───── Document passage
We are continuing our focus on Black History Month here at Gospel Tangents. I’d like to introduce Dr. Newell Bringhurst. He has been publishing on a variety of Mormon history topics since the 1970s. We’ll get to know him a little better, and talk about his first book, Saints, Slaves & Blacks.
Newell: Well I started my academic career at the University of Utah. I did both a bachelors and masters in History at the University of Utah in the mid-‘60s. Then I went to California and did graduate work for a Ph.D. at the University of California-Davis. I completed my doctoral dissertation which became the basis for my first book, Saints, Slaves, and Blacks. I completed the dissertation in 1975, and then I revised it and updated because it was published three years before the black revelation of 1978.[1] That, of course, required some major revision, particularly in the later chapters, and so I spent the next five years revising and updating the dissertation, and it was published in 1981 under the title of Saints, Slaves, and Blacks: The Changing Place of Black People within Mormonism.
GT: Yeah, it’s a great book. I think I even paid $20 for it. We were talking yesterday and I think you said it was $30 brand new, and I bought it 20 or 30 years later and it was still $20 so it has held its value well!
──────────
Challenge 1 –
Answer these questions using the interview with Newell Bringhurst:
(a) At which university did Bringhurst earn his bachelor's and master's degrees?
(b) In what year was Saints, Slaves, and Blacks published?
(c) How much does the interviewer say he paid for the book?
Challenge 2 –
Pick up the Gospel Tangents interview with Newell Bringhurst after its final exchange and carry it forward.
───── Listing
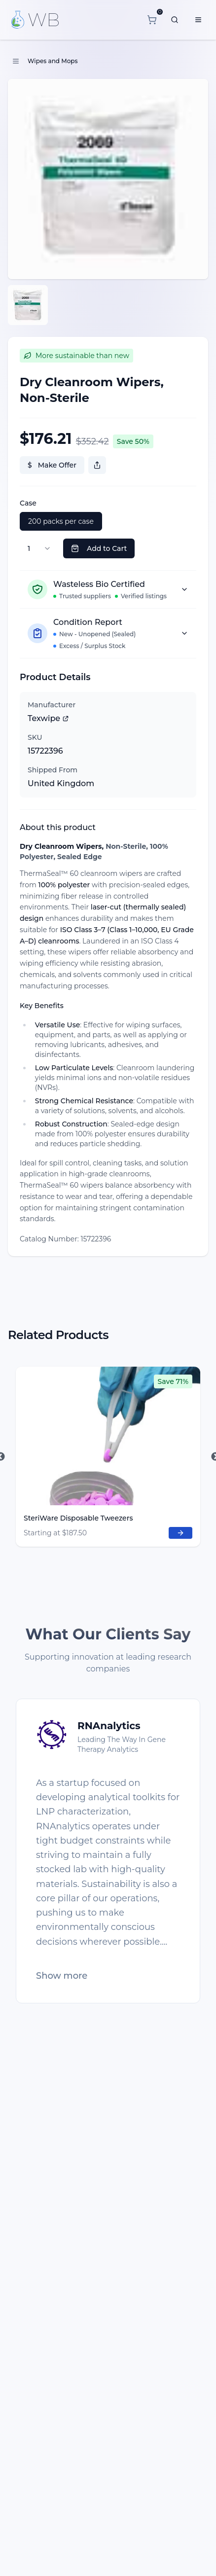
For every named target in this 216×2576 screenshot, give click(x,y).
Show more (61, 1975)
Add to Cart (99, 548)
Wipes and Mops (53, 61)
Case (28, 503)
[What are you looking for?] (174, 20)
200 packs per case (61, 521)
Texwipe (48, 718)
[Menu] (198, 20)
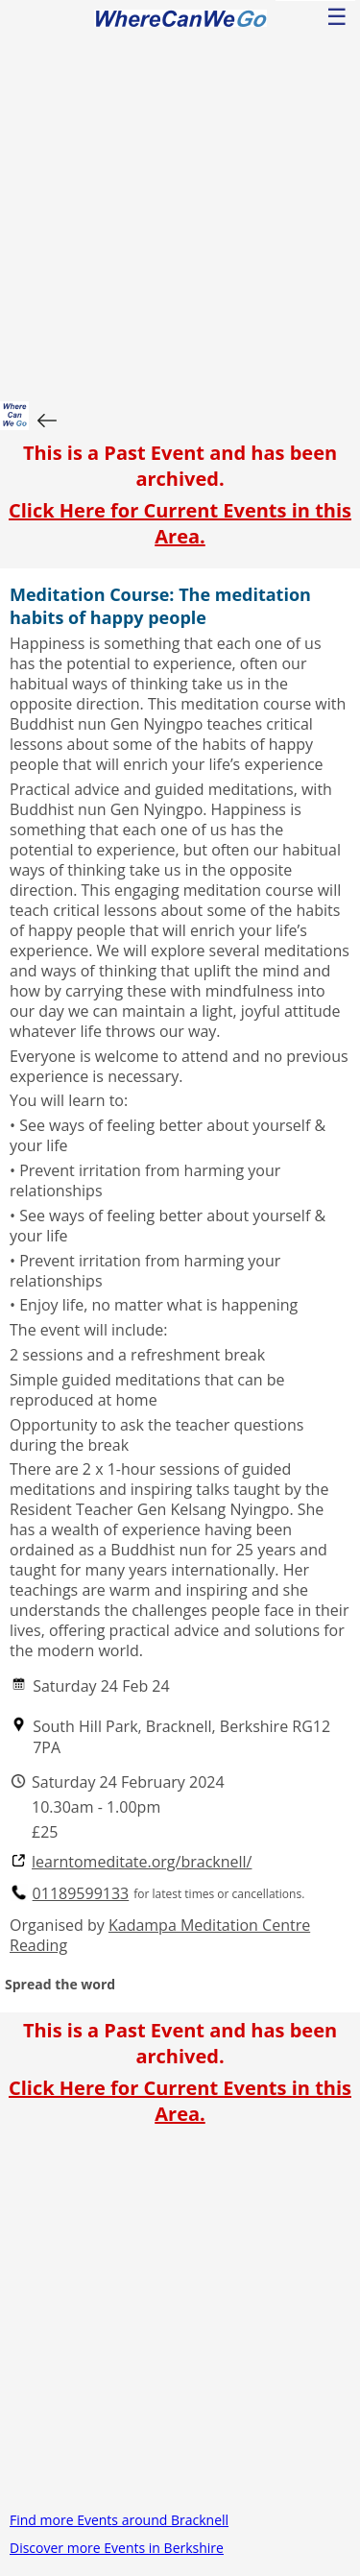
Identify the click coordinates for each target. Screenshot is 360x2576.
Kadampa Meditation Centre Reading (160, 1935)
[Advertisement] (180, 212)
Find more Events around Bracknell (119, 2520)
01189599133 (81, 1894)
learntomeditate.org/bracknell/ (142, 1862)
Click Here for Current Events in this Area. (180, 523)
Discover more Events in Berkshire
──────────
Task result 1 –
(a) The University of Utah
(b) 1981
(c) $20

Task result 2 –
Newell chuckles: Well I’ve seen editions of it for as much as $75-$100 for ones that are in mint condition. I think Curt Bench had one he had gotten from a private collection. It had been autographed by me, it was an autographed copy and it looked like it was in mint condition and he was asking $75 for it!
GT: Yeah, yeah, it’s a great book. I understand you’re working on a 2nd edition with Greg Kofford Books.
Newell: Yes it is going to be published as an updated, expanded version. I’m going to virtually leave the text as I wrote it originally because #1, I feel like it has stood up pretty well with the test of time as far as my basic thesis and the way that my over-arching interpretation, but I’m going to add an introduction for the 2nd edition which will kind of be a historiographical discussion of where I fit into the scholarship as it evolved from those who preceded me in writing on the black issue and those who have written on the same issue since 1981. Because there has been a whole body of literature and historical inquiry has moved in that direction beyond what I did in Saints, Slaves, and Blacks.
I understand this second edition will be published in the next month or two! We will talk about some of his other books that have been influential in Mormon studies. Check out our conversation…..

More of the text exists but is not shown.